--- Start of Entries shown ---
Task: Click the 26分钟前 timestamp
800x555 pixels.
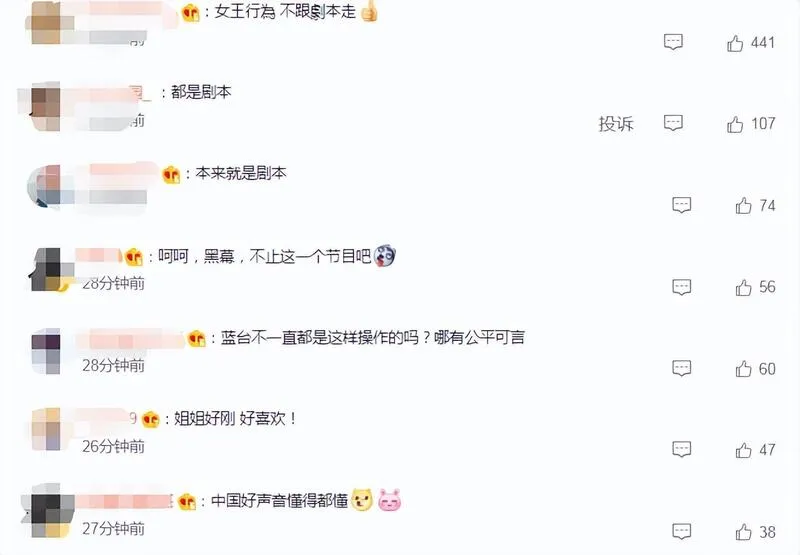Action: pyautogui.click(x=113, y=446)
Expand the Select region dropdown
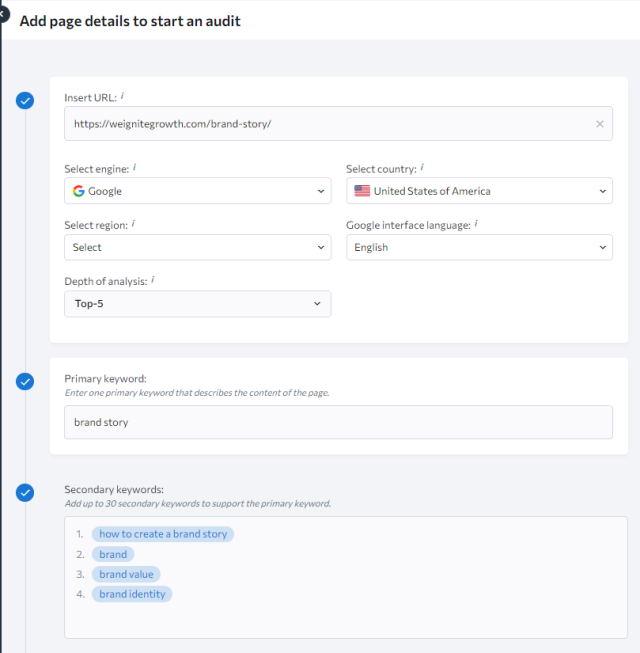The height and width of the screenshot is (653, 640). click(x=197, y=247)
--- End of Entries shown ---
▶ _Objective_
Rewrite the records above, swapping "dropdown" for "menu" and keeping everything else the same. Leave out the pictures.

▶ _Solution for this problem_
Task: Click the 26分钟前 timestamp
800x555 pixels.
Action: pyautogui.click(x=113, y=446)
Expand the Select region menu
The height and width of the screenshot is (653, 640). click(x=197, y=247)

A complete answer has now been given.